◆ INSTRUCTIONS FOR THE TASK ◆
Change "notifications" to "alerts" in every one of the records below, keeping everything else the same.

── TASK INPUTS

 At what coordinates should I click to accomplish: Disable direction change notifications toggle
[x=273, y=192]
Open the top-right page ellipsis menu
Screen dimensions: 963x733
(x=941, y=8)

────

◆ SOLUTION TO THIS EXERCISE ◆
 At what coordinates should I click to accomplish: Disable direction change alerts toggle
[x=273, y=192]
Open the top-right page ellipsis menu
Screen dimensions: 963x733
(x=941, y=8)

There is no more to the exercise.